## Your goal:
Repeat these lines word for word, from the line with "Identify the location of undo." to the line with "coordinates (24, 507).".

----- Data section

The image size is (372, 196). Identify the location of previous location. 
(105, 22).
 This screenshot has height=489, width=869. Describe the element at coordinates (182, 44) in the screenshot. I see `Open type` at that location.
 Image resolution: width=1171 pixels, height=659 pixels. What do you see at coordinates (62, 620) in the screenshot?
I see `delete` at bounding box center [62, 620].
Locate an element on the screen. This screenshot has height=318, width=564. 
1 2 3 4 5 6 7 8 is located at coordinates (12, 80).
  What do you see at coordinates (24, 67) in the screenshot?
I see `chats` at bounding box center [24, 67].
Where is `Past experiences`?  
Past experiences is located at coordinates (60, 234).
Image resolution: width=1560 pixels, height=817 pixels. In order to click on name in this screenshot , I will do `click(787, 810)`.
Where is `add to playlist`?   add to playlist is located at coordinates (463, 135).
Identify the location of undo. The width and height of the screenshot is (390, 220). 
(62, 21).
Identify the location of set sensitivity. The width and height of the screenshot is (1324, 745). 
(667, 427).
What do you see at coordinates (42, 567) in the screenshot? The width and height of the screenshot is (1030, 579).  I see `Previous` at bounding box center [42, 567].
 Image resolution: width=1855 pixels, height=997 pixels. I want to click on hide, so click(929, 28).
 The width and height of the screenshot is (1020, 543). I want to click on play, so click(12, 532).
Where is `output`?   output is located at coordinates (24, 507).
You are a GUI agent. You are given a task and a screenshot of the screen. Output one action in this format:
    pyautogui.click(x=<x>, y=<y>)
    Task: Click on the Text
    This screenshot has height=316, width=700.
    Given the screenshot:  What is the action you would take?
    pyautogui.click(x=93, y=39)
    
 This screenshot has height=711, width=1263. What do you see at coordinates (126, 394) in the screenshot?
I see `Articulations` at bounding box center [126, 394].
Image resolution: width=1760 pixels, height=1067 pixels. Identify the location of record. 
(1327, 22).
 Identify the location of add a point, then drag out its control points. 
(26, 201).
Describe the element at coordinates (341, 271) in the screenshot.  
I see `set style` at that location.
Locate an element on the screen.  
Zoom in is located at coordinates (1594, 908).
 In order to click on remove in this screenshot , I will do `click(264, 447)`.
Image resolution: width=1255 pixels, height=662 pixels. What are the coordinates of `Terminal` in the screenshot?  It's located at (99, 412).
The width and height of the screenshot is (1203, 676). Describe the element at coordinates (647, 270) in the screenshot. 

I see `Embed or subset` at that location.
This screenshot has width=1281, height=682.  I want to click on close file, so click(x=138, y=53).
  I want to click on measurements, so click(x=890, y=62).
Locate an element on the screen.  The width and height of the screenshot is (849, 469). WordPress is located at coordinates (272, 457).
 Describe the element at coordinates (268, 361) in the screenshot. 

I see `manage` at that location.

----------

## Correct output:
Identify the location of undo. The width and height of the screenshot is (390, 220). 
(62, 21).
Identify the location of set sensitivity. The width and height of the screenshot is (1324, 745). 
(667, 427).
What do you see at coordinates (42, 567) in the screenshot? The width and height of the screenshot is (1030, 579).  I see `Previous` at bounding box center [42, 567].
 Image resolution: width=1855 pixels, height=997 pixels. I want to click on hide, so click(929, 28).
 The width and height of the screenshot is (1020, 543). I want to click on play, so click(12, 532).
Where is `output`?   output is located at coordinates (24, 507).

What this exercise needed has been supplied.